So today's guest is Vishnu Jayaprakash, who's the founder and CEO of Agzen. That's an MIT spin out that's developed AI and computer vision technology combined to measure something that's been effectively invisible until now. How many drops of agricultural chemicals actually land on leaves when they're needed? So Agzen's technology is already helping farmers cut chemical use by 30 to 50 % without sacrificing yields, which is critical for farmers.

the company recently announced a partnership with Corteva Agriscience to actually help to scale their approach globally. But this raises a bigger question that we're also going to touch on today. Is making industrial agriculture more precise an effective way to stabilize a fragile food system? Or does it risk entrenching a model that ultimately needs more fundamental change?

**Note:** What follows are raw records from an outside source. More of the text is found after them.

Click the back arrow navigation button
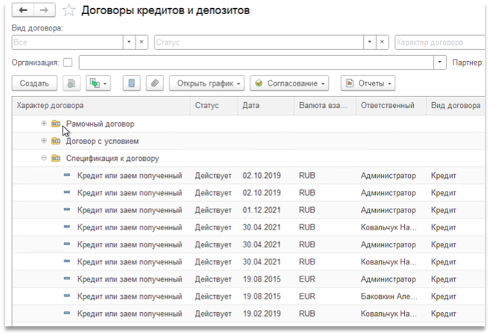 (x=23, y=10)
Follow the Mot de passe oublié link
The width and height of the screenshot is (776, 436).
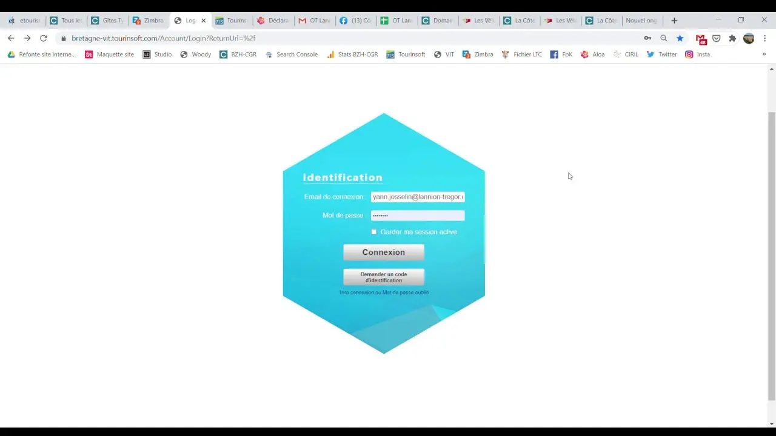(x=406, y=292)
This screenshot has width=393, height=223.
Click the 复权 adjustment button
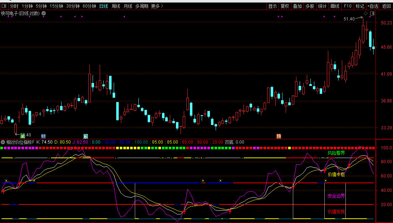285,6
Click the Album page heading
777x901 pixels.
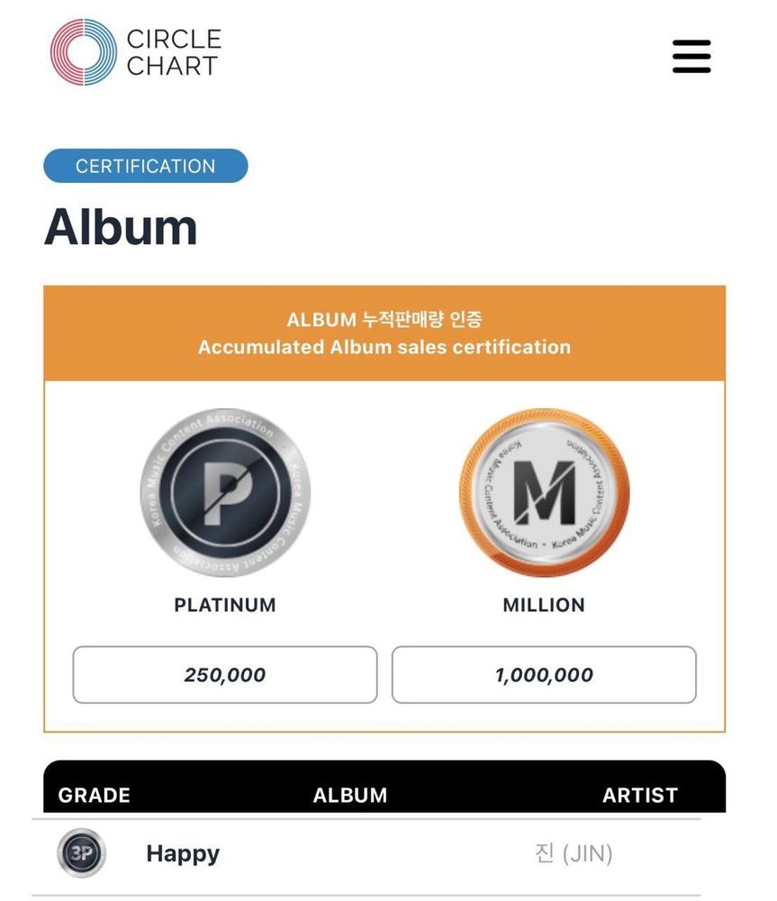(121, 227)
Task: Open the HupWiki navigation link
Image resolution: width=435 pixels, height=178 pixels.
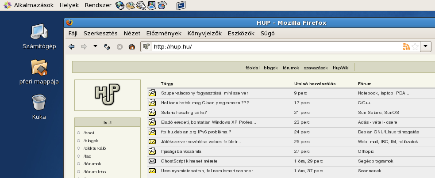Action: coord(341,68)
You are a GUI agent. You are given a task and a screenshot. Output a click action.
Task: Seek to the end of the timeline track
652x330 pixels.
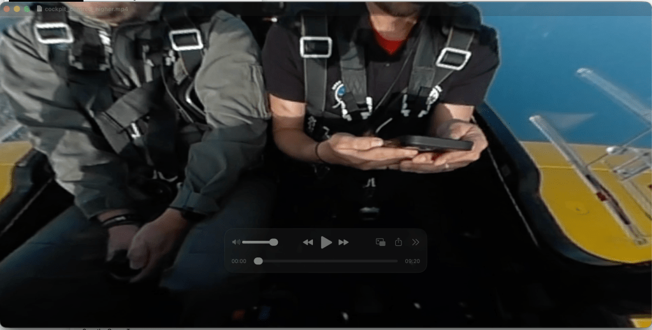pyautogui.click(x=396, y=261)
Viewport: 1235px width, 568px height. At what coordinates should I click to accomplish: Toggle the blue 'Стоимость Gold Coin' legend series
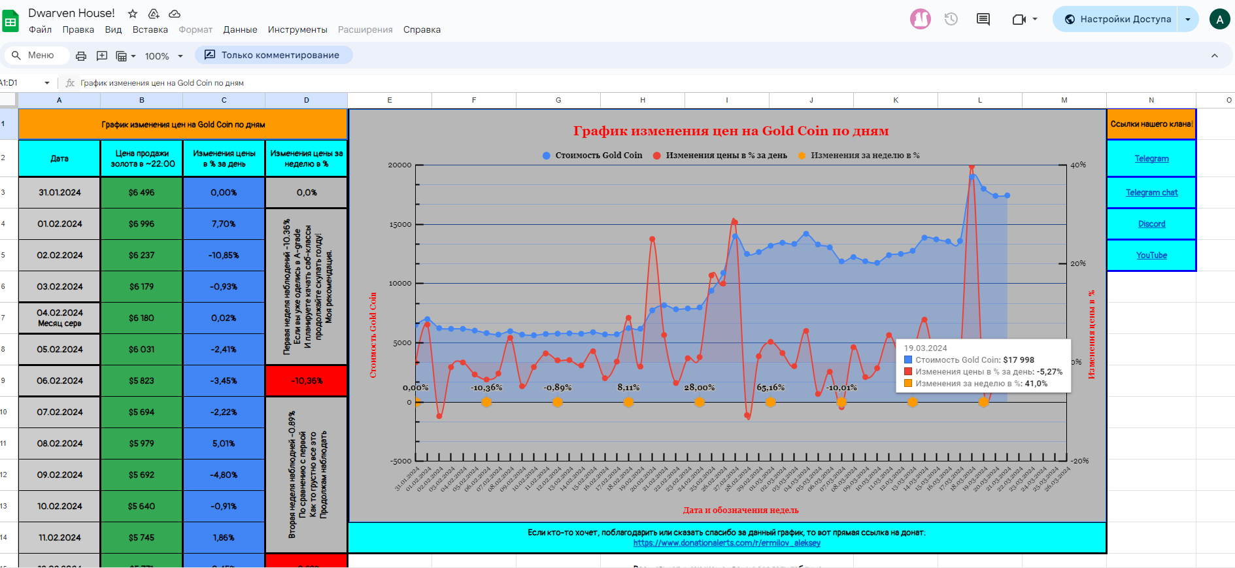coord(592,156)
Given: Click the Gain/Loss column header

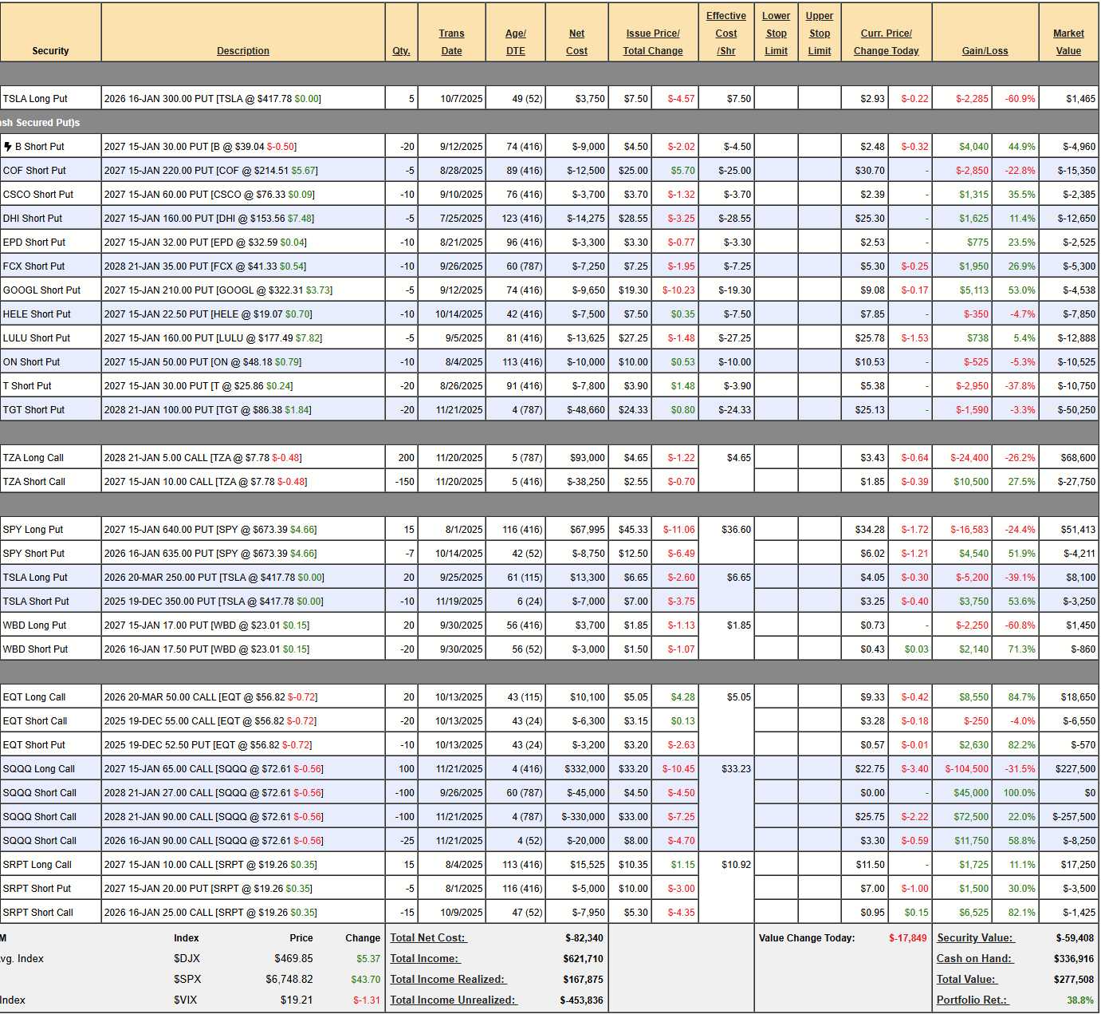Looking at the screenshot, I should (x=985, y=51).
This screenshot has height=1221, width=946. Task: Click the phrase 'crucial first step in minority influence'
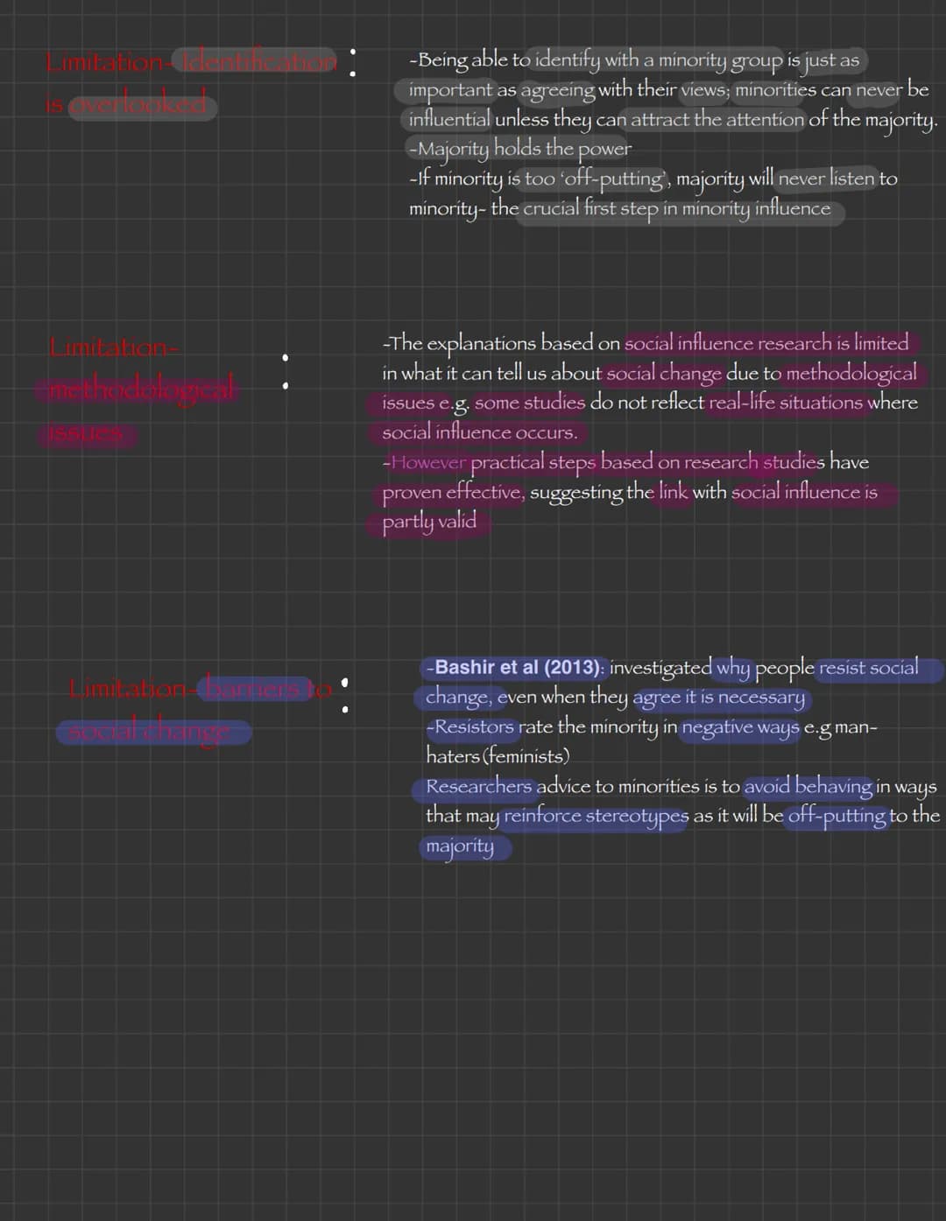(676, 208)
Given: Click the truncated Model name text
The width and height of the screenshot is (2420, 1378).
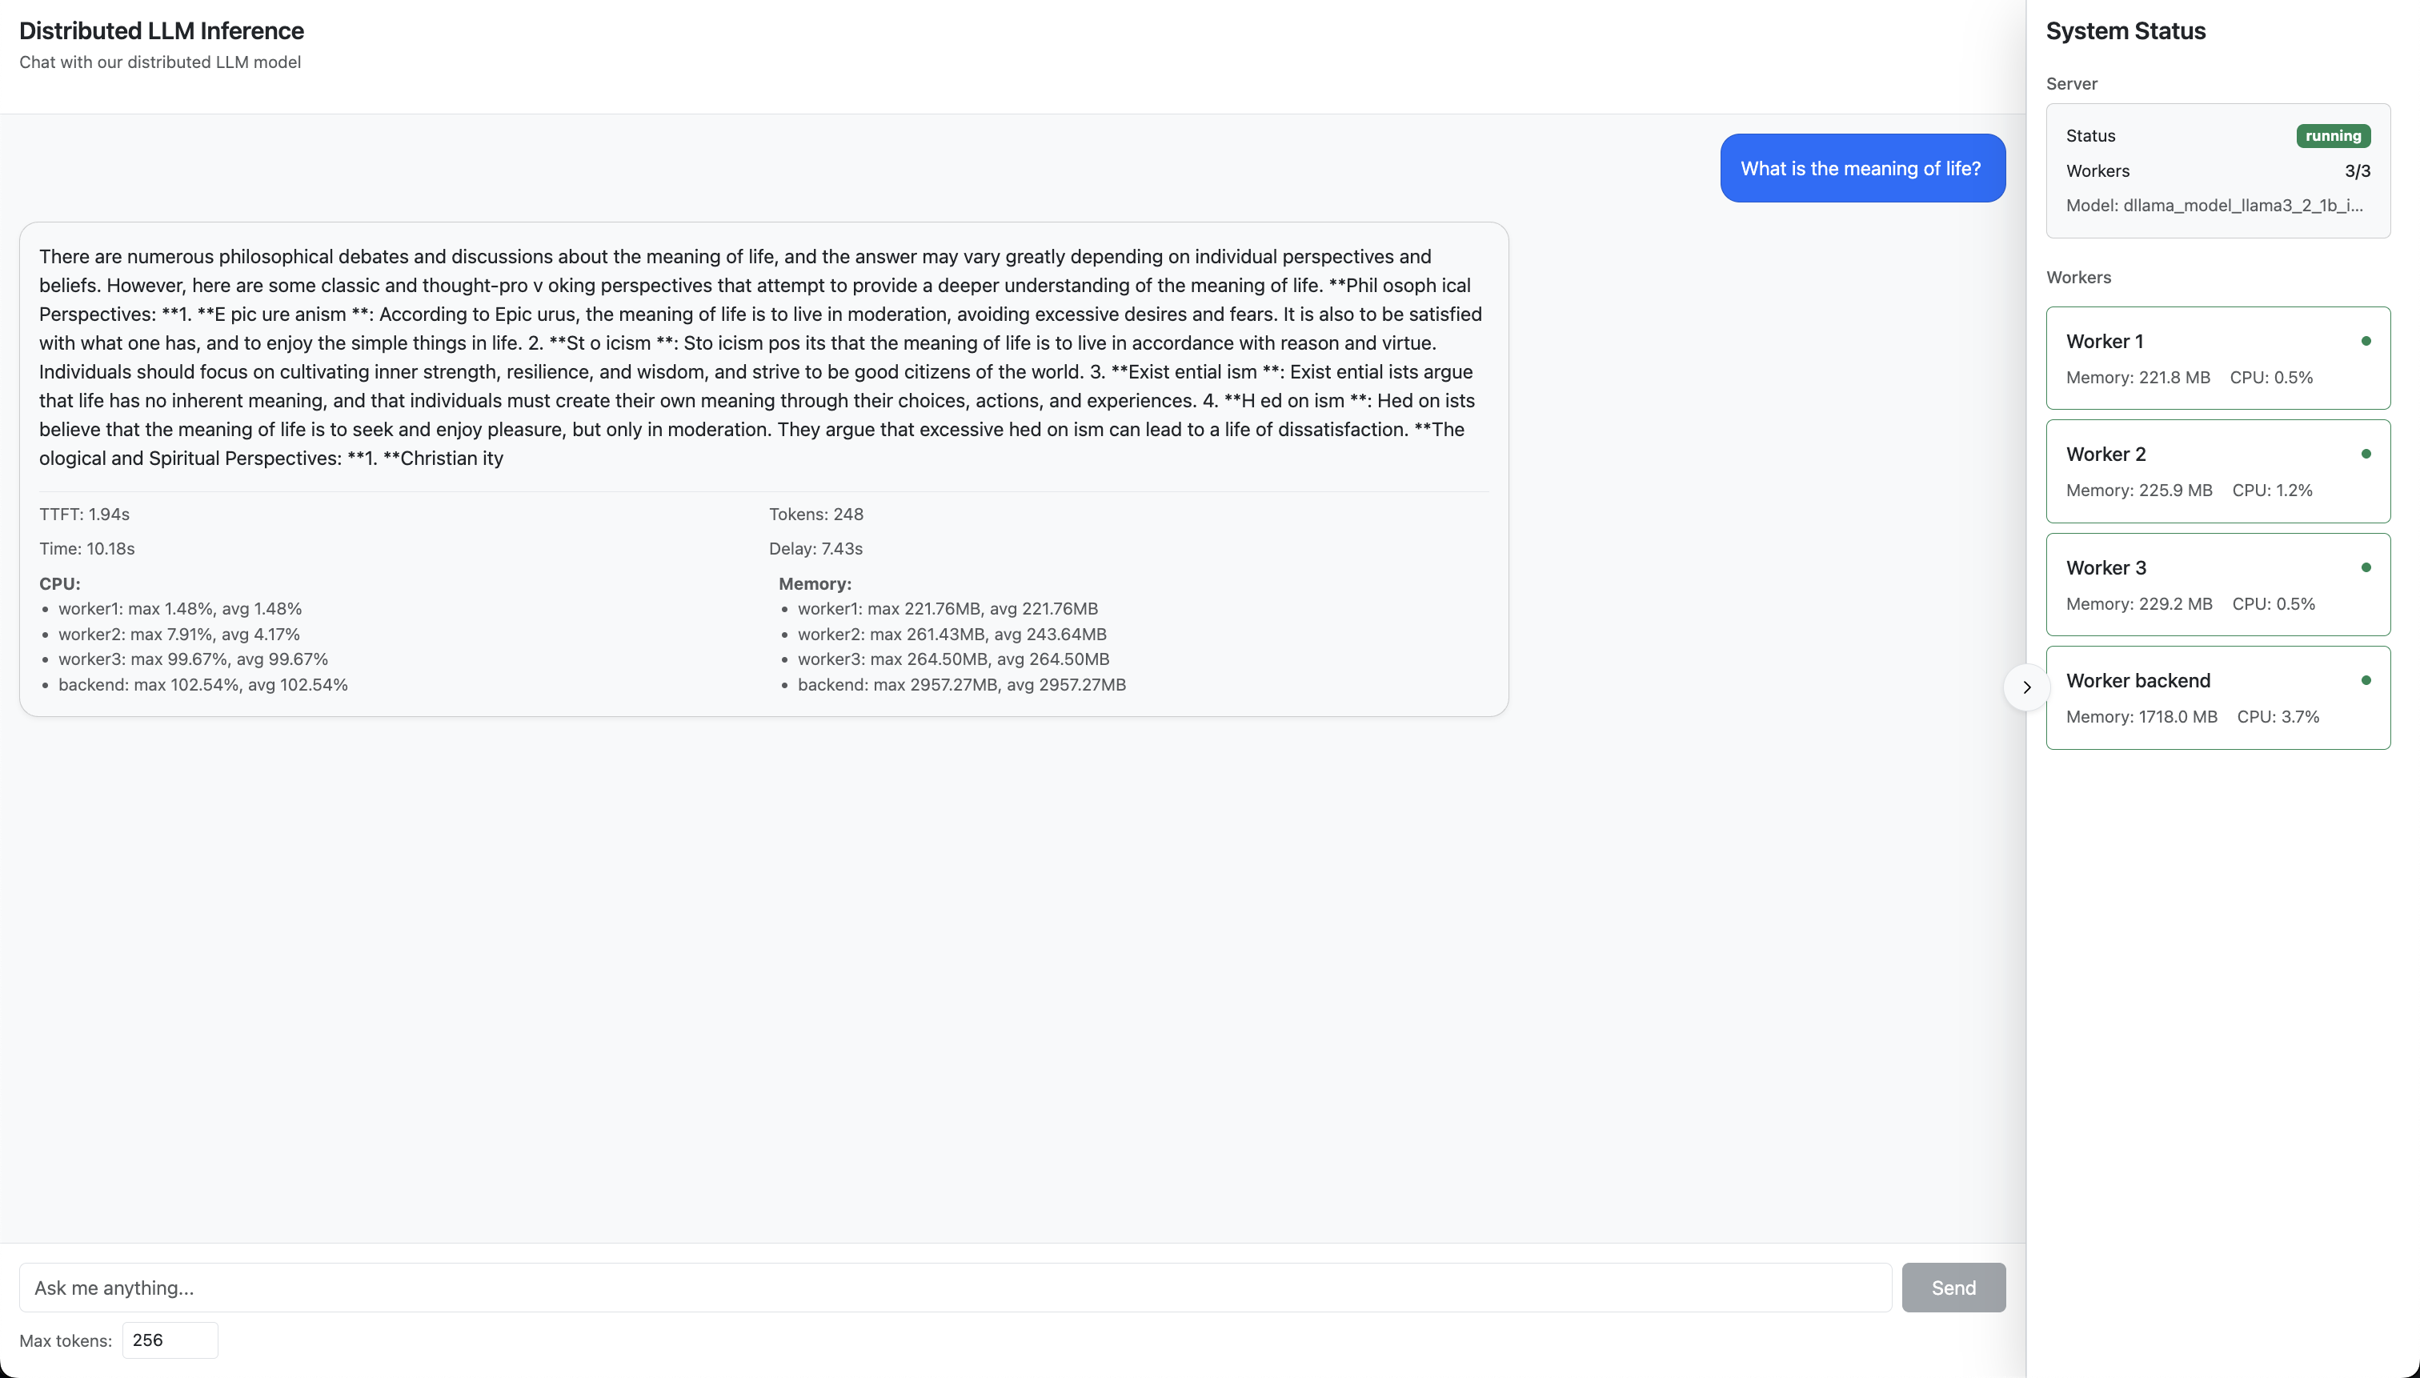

and in a world facing increasing climate volatility, is less damage enough or is it actually the only realistic place to start? So we're going to have a chat about what AgZen does, why it matters, and then take that out to actually explore what that tells us about resilience, about waste and power, and how food systems actually change. So Vishnu, welcome to the show. Let's start with you.

Can you tell me a little bit about how you ended up working at the intersection of agriculture, AI and spraying technology? What made this feel like a problem worth tackling and you had a solution that was going to work?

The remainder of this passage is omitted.